Your wife will not be eligible for HBP program if she is purchasing and you are living with her. The fact that you owned a house within 4 years means she is not eligible.

http://www.cra-arc.gc.ca/tx/ndvdls/tpcs/rrsp-reer/hbp-rap/cndtns/frst-eng.html

You are not considered a first-time home buyer if, at any time during the period beginning January 1 of the fourth year before the year of the withdrawal and ending 31 days before the date of withdrawal, you or your spouse or common-law partner owned a home that you occupied as your principal place of residence.


----------



## zulu22 (Mar 13, 2014)

OptsyEagle said:


> No cars ?


We both own our vehicles outright, so no car payments. Only insurance and gas which is in the budget.



> You'd also have to look into the tenant laws in your province.

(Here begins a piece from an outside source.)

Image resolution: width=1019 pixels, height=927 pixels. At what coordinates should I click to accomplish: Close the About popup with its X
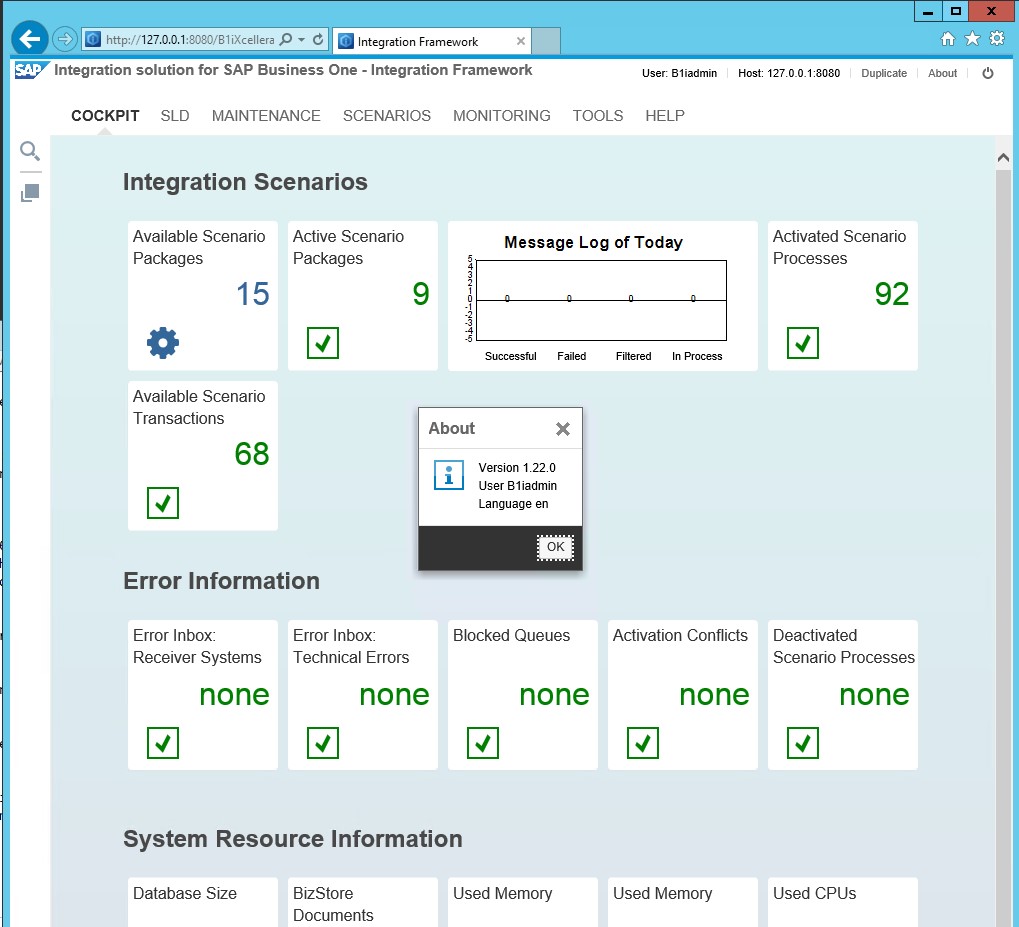pyautogui.click(x=563, y=428)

I don't think condos can say "no kids allowed".


It is unfortunately up holdable in court and it is written into the BC Strata Property Act. It's crazy discrimination but I have read of this happening in Ontario as well. A few cases came up when I researched it.



> Your wife will not be eligible for HBP program if she is purchasing and you are living with her. The fact that you owned a house within 4 years means she is not eligible.
> 
> http://www.cra-arc.gc.ca/tx/ndvdls/t.../frst-eng.html
> 
> You are not considered a first-time home buyer if, at any time during the period beginning January 1 of the fourth year before the year of the withdrawal and ending 31 days before the date of withdrawal, you or your spouse or common-law partner owned a home that you occupied as your principal place of residence.


Thanks for the info. I thought this was the case as well.


----------



## Brian Weatherdon CFP (Jan 18, 2011)

Zulu, I wish I'd had such presence of mind financially when I was your age. The world is open to you; the choice you make will be good. (a) As long as you're living in the condo you continue to build your assets for the next steps when you're ready to upsize. (b) If you sell the condo for a loss you'll make up that loss many times over in future, plus as another mentioned, you may get a great deal on the property you purchase. (c) If you keep the condo as a rental -- my experience suggests finding a renter is easy enough -- then the renter too will be contributing to the growth of your net worth. 

You'll need professional support along the way. Certainly you'll be needing a mortgage broker, so conceivably that might be your first professional to see, and gain what insights you can find from them. They may also refer you to a financial planner (suitably certified or designated) who can offer you low or zero fees for a consultation. Imagine how much you may gain in meeting two such professionals, without it costing you anything for such early insights on your journey forward.


----------



## Feruk (Aug 15, 2012)

Why are you paying so much for car insurance?
You're missing expenses I think. No electricity, internet, vacation allocation, or car maintainance? The last two might be one-time costs, but if you want a fair budget you should calculate what the monthly cost is and list as an expense.

I agree with others that you should not be making minimum payments on your condo; that's like giving away free money in interest to a bank. You should pay off until at least break-even point if not more. There is only a certain amount of outstanding credit you will be given for a house. Let's say it's 4X gross income (on the high end I think), that means $320K. But if you owe $124K, the most debt a bank will believe you can service is 320 - 124 = $195K for a house.


----------